3PARs first funding round in 31 months brings its total raised so far to $153 million. The fresh money is earmarked for building a direct sales force and investing in reseller deals in the U.K., Europe, and Asia. Menlo Venturesled the financing round and was joined by previous investors, including VC firms Mayfield

and WorldView Technology Partners, and strategic investors Veritas Software Corp. (Nasdaq: VRTS), Sun Microsystems Inc. (Nasdaq: SUNW),and Oracle Corp. (Nasdaq: ORCL). Menlo Ventures’ Mark Siegel joins 3PAR’s board of directors.

3PAR CFO Bill Kurtz says this is the last funding the Fremont, Calif.-based company will need. He says 3PAR sales doubled in six months after the company began offering what it calls "thin provisioning" software on its SAN systems last June, and half of its existing customers have made repeat purchases since it rolled out its original product in June 2002.

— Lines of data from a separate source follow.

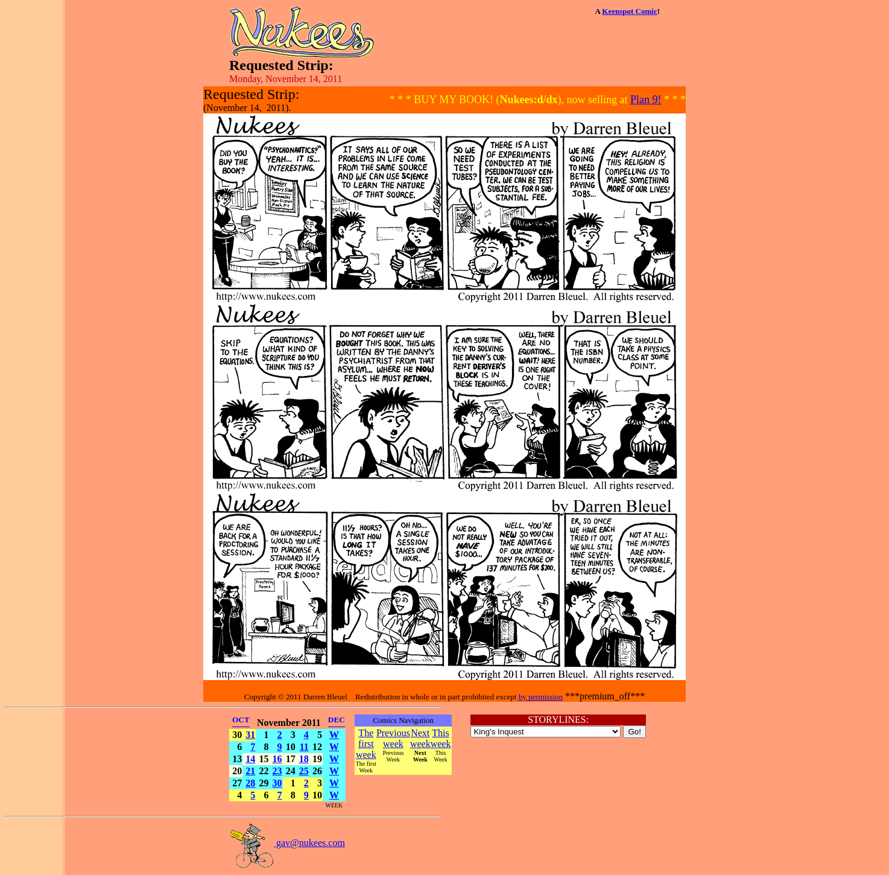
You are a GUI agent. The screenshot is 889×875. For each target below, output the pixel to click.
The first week (366, 744)
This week (441, 738)
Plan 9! (646, 100)
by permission (541, 696)
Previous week (393, 738)
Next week (420, 738)
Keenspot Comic (629, 11)
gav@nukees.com (287, 843)
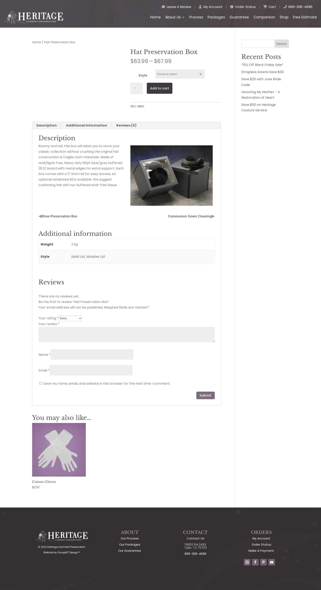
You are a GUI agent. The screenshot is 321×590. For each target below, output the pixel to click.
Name (44, 354)
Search (282, 44)
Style (142, 75)
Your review (49, 324)
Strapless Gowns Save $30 (262, 72)
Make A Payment (261, 550)
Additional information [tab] (86, 125)
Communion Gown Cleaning (190, 216)
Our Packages (129, 544)
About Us (173, 17)
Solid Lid (78, 256)
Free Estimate (305, 17)
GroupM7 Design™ (69, 552)
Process (196, 17)
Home (155, 17)
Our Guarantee (129, 550)
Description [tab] (46, 125)
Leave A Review (176, 7)
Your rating (48, 318)
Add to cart (159, 88)
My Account (211, 7)
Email (44, 370)
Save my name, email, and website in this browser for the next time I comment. (106, 383)
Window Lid (95, 256)
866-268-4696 (298, 7)
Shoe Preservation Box (59, 216)
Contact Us (195, 538)
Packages (216, 17)
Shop (284, 17)
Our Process (130, 538)
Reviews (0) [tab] (126, 125)
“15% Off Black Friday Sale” (262, 64)
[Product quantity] (136, 88)
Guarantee (239, 17)
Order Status (243, 7)
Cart (269, 7)
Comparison (264, 17)
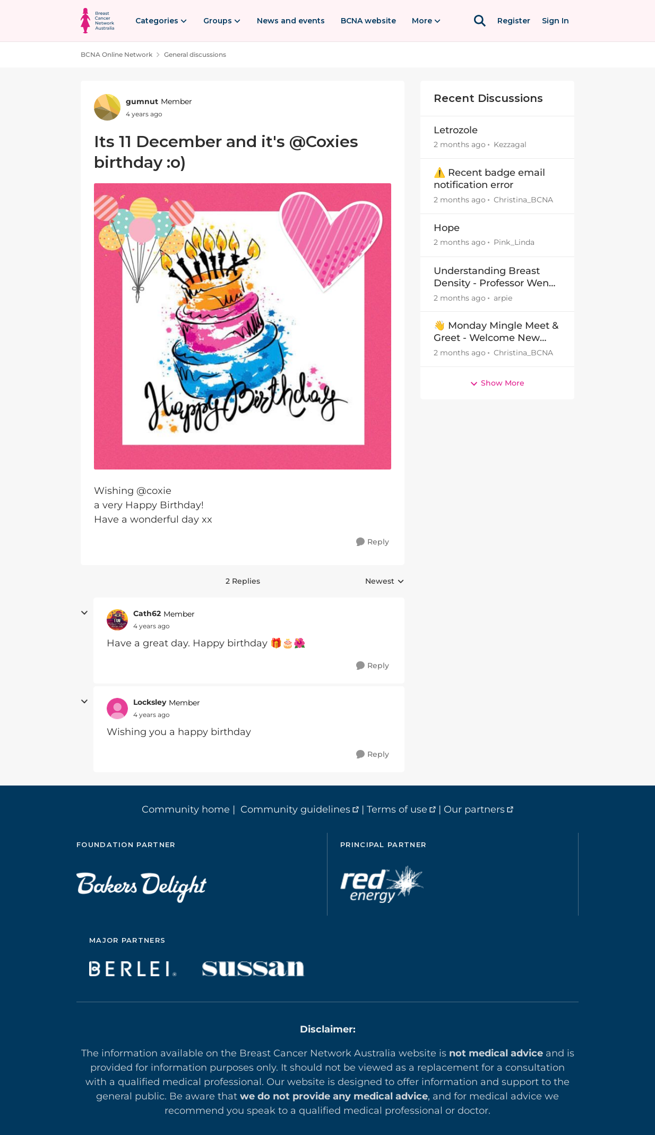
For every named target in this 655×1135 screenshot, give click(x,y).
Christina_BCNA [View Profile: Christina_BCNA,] (523, 199)
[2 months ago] (460, 144)
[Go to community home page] (97, 20)
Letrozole (456, 130)
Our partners (474, 809)
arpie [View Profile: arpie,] (503, 297)
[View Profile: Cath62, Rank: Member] (117, 619)
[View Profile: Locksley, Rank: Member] (117, 708)
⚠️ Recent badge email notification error (489, 179)
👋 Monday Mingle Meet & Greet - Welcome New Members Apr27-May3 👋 (496, 332)
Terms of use (397, 809)
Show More (497, 383)
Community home (186, 809)
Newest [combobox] (384, 581)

While it has yet to seriously threaten any of the established competitors and won’t disclose its total number of customers, 3PAR claims 17 Fortune/Global 1000 customers and substantial repeat business. Its customers include Merrill Lynch, American International Group (AIG), and American Management Systems. Kurtz says a typical 3PAR customer upgrades within six months and purchases a second system within a year.

If these trends continue, Kurtz says, 3PAR could achieve its goal of profitability within two years.Of course, it gets tougher to keep doubling sales after an initial rollout. But don’t count out 3PAR, which has outlasted a raft of SAN startups and gotten the jump on some big players such as IBM Corp. (NYSE: IBM), EMC Corp. (NYSE: EMC), Hewlett-Packard Co. (NYSE: HPQ), and Hitachi Data Systems (HDS) by offering a viable product focused on a key aspect of utility computing.

“We’ve seen a significant uptick in the last six months because of thin provisioning,” Kurtz says.

Thin provisioning is a twist on the capacity-on-demand or pay-per-use concept that requires customers to house more capacity than they need and pay for what they use. 3PAR lets users create virtual volumes on one of its systems without actually purchasing or installing the entire amount of disk storage.

For example, a database may be assigned a volume sized at 4 TBytes, but the 3PAR system could have just 1 TB of disk capacity in place if the application uses less than that (see 3PAR Spins Disk Trick). That actually encourages customers to buy less disk space -- something the SAN giants would never consider, but that allows a startup to get a lower-cost foot in the door.

Like any SAN startup, 3PAR has had plenty of those doors slammed on its feet along the way. After raising $121 million through July 2001, the company pushed out its first product in June 2002 (see 3PAR Tees Off) but was down to $50 million when it axed 42 people (20 percent of its workforce) in November 2002 (see 3PAR Swings Club). Headcount has since come down another 20 or so to approximately 150. Still, along with XIOtech Corp., 3PAR is still standing in a tough market.Kurtz claims 3PAR isn’t trying to beat entrenched competition -- it just wants a sliver of what it considers a $20 billion networked storage market. To do that, it needs to keep moving. "Our plan is to grow faster than the market.”